Abstract

The purpose of the study is to determine if antegrade continence enema (ACE) alone is an effective treatment for patients with severe functional constipation and segmental colonic dysmotility. A retrospective study of patients with functional constipation and segmental colonic dysmotility who underwent ACE as their initial means of management were reviewed. Data was collected from six participating sites in the Pediatric Colorectal and Pelvic Learning Consortium (PCPLC). Patients who had a colonic resection at the same time as an ACE or previously were excluded from analysis. Only patients who were ≤21 years old and had at least one year follow up after ACE were included. All patients had segmental colonic dysmotility documented by colonic manometry (CMAN). Patient characteristics including preoperative colonic and anorectal manometry were summarized, and associations with colonic resection following ACE were evaluated using Fisher's exact test and Wilcoxon rank-sum test.
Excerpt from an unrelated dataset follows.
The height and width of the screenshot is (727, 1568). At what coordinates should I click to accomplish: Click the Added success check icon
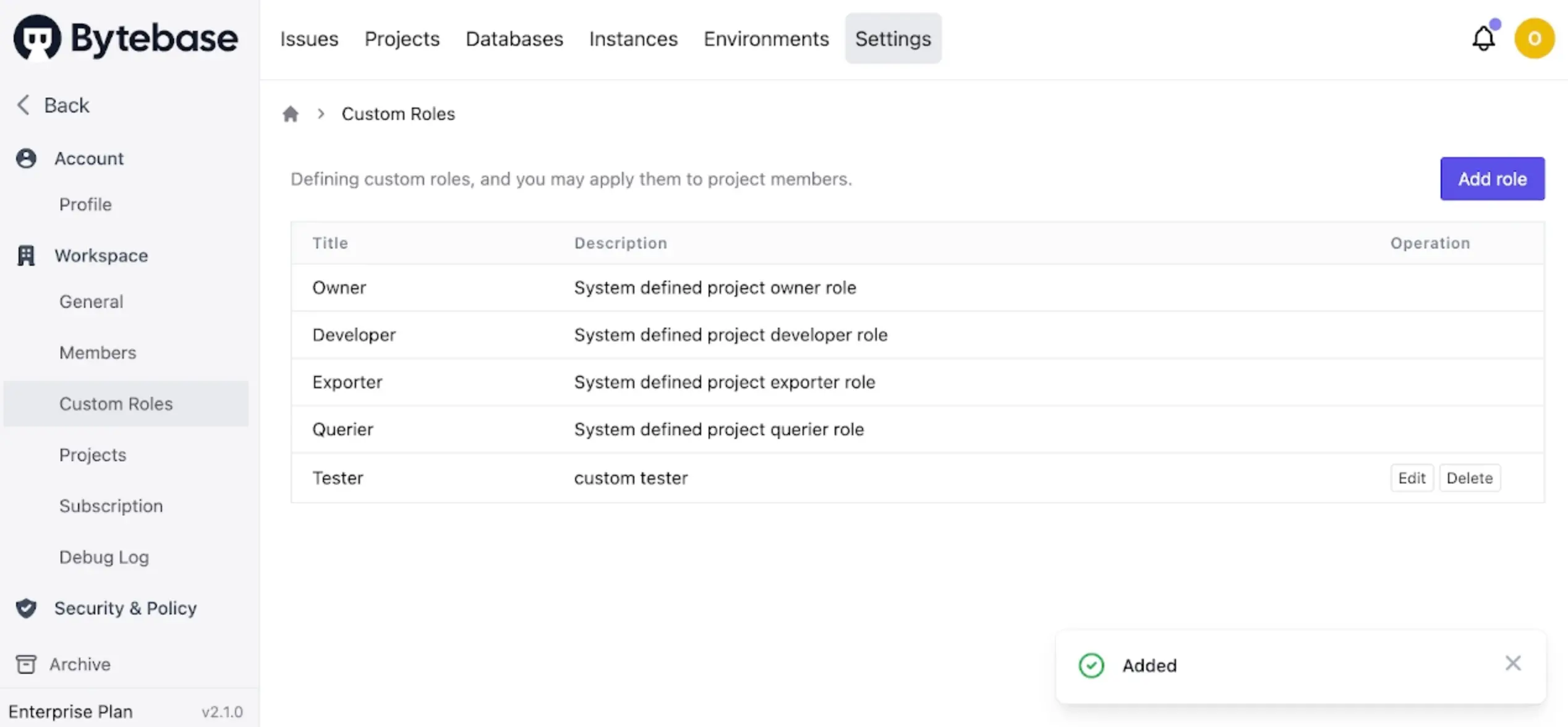pyautogui.click(x=1091, y=666)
P-values of <0.05 were considered significant. Statistical analyses and summaries were performed using SAS version 9.4 (SAS Institute Inc., Cary, NC, USA). A total of 104 patients from six institutions were included in the study with an even gender distribution (males n=50, 48.1%) and a median age of 9.6 years (IQR 7.4, 12.8). At one year follow-up, 96 patients (92%) were successfully managed with ACE alone and eight patients (7%) underwent subsequent colonic resection for persistent symptoms. Behavioral disorder, type of bowel management, and the need for botulinum toxin administered to the anal sphincters was not associated with the need for subsequent colonic resection. On anorectal manometry, lack of pelvic floor dyssynergia was significantly associated with the need for subsequent colonic resection; 3/8, 37.5% without pelvic dyssynergia vs. 1/8, 12.5% (P=0.023) with pelvic dyssynergia underwent subsequent colonic resection. In patients with severe functional constipation and documented segmental colonic dysmotility, antegrade continence enema alone is an effective treatment modality at one year follow-up. Patients without pelvic floor dyssynergia on anorectal manometry are more likely to receive colonic resection after ACE. The vast majority of such patients can avoid a colonic resection.